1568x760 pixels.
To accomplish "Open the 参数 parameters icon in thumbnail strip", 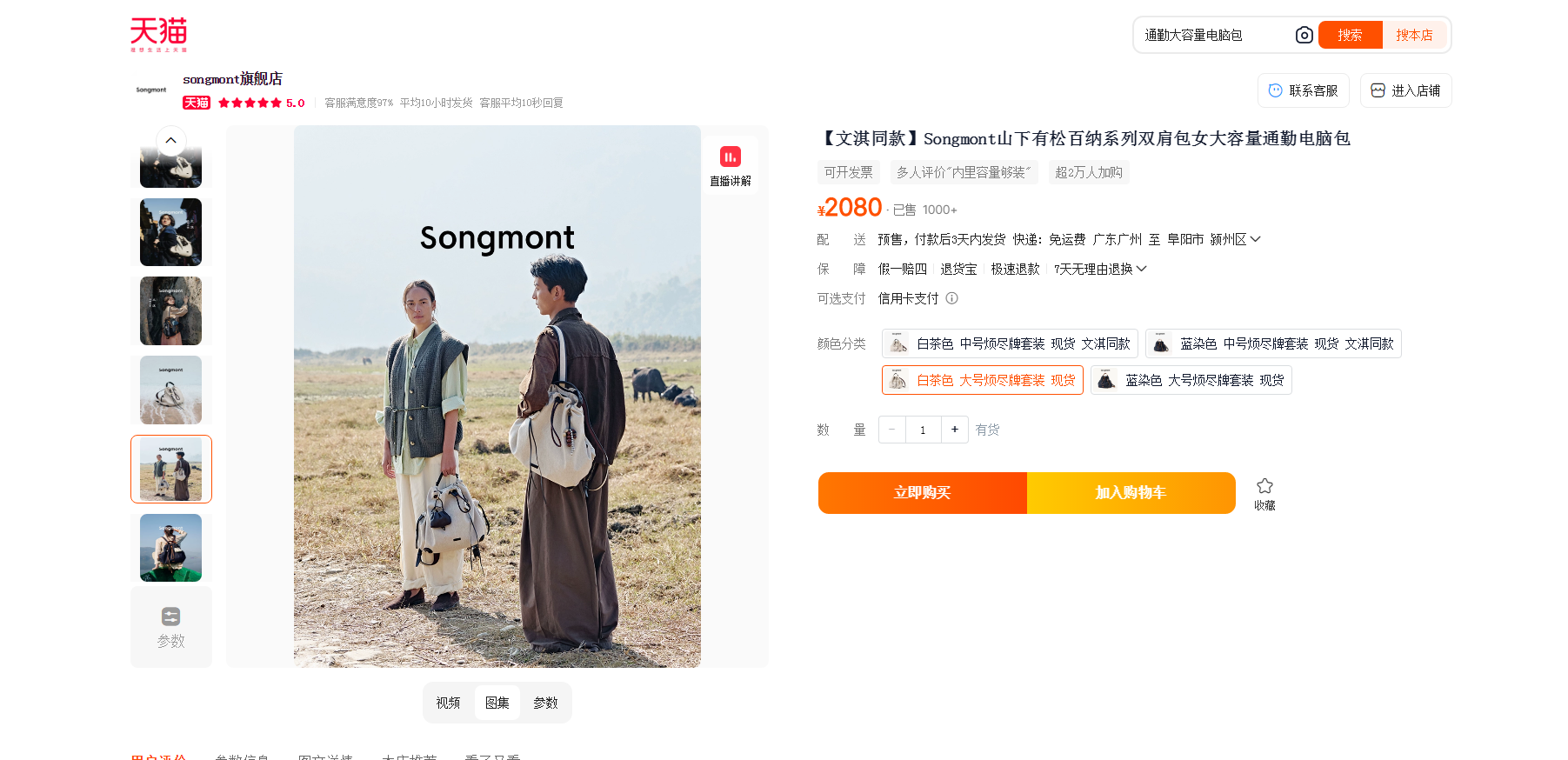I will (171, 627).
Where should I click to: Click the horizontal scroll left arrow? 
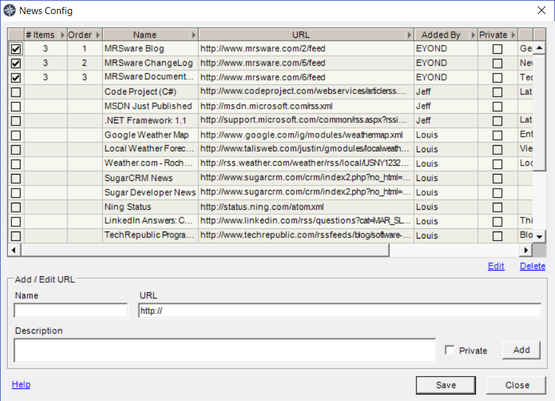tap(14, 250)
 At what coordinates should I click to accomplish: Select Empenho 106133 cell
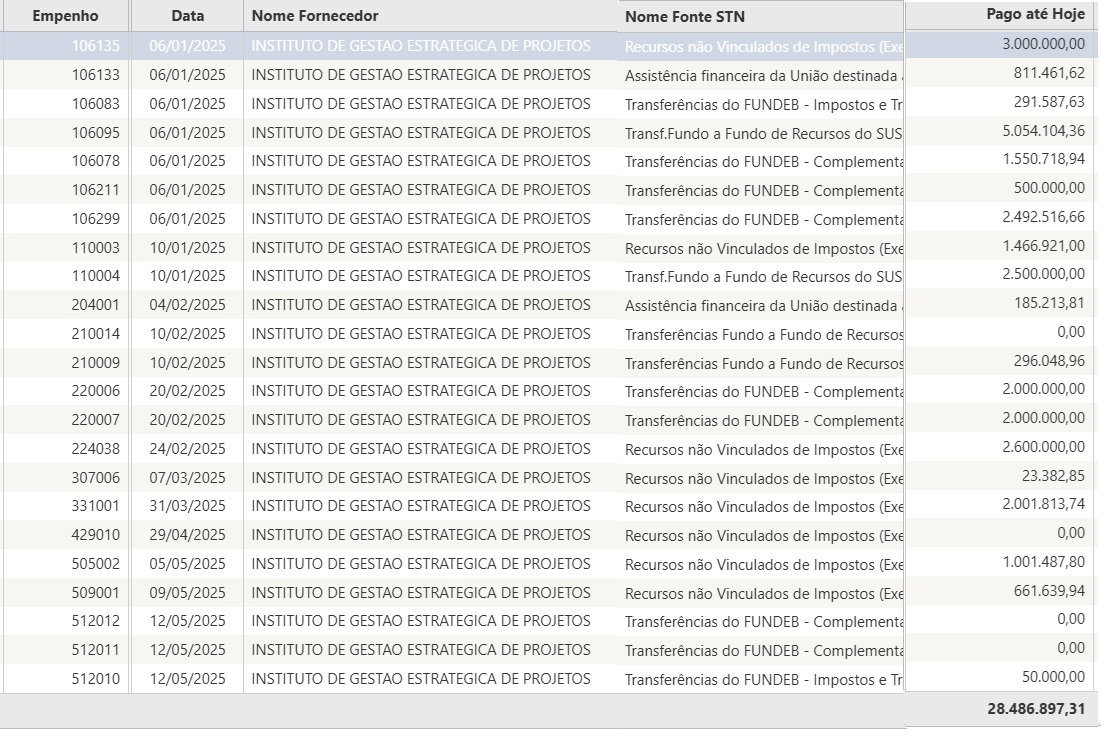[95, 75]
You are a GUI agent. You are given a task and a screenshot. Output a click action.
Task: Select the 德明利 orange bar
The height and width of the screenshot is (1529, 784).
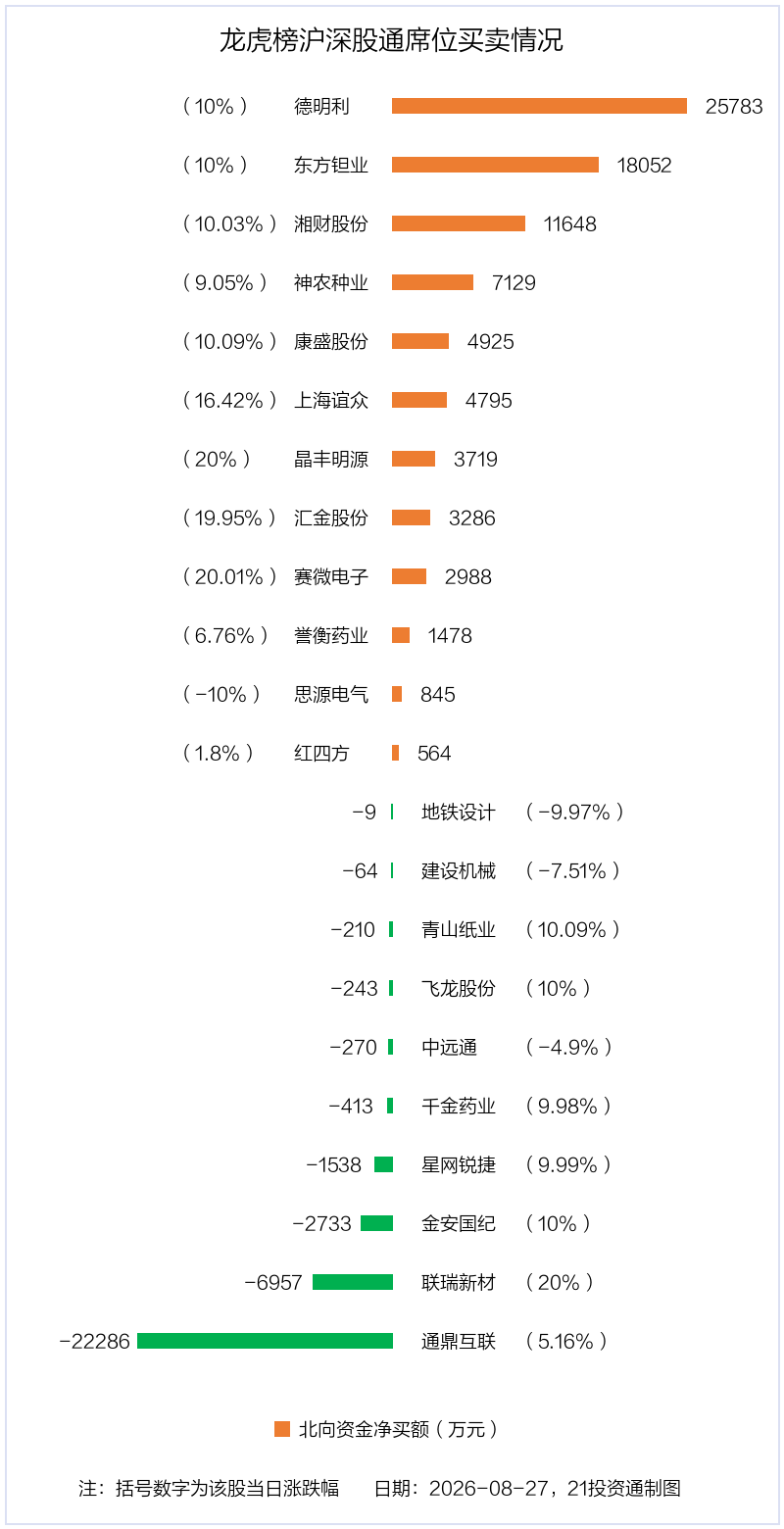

○ ○ ○

**EXERCISE GOAL:** Look above for the line with "Where should I" and copy exactly from it through the line with "You are a GUI", both included. Omit the pictures.

**REPLY:**
Where should I click to: Click the horizontal scroll left arrow? 
tap(14, 250)
 At what coordinates should I click to accomplish: Select Empenho 106133 cell
[95, 75]
You are a GUI agent. You are given a task and a screenshot. Output a click action.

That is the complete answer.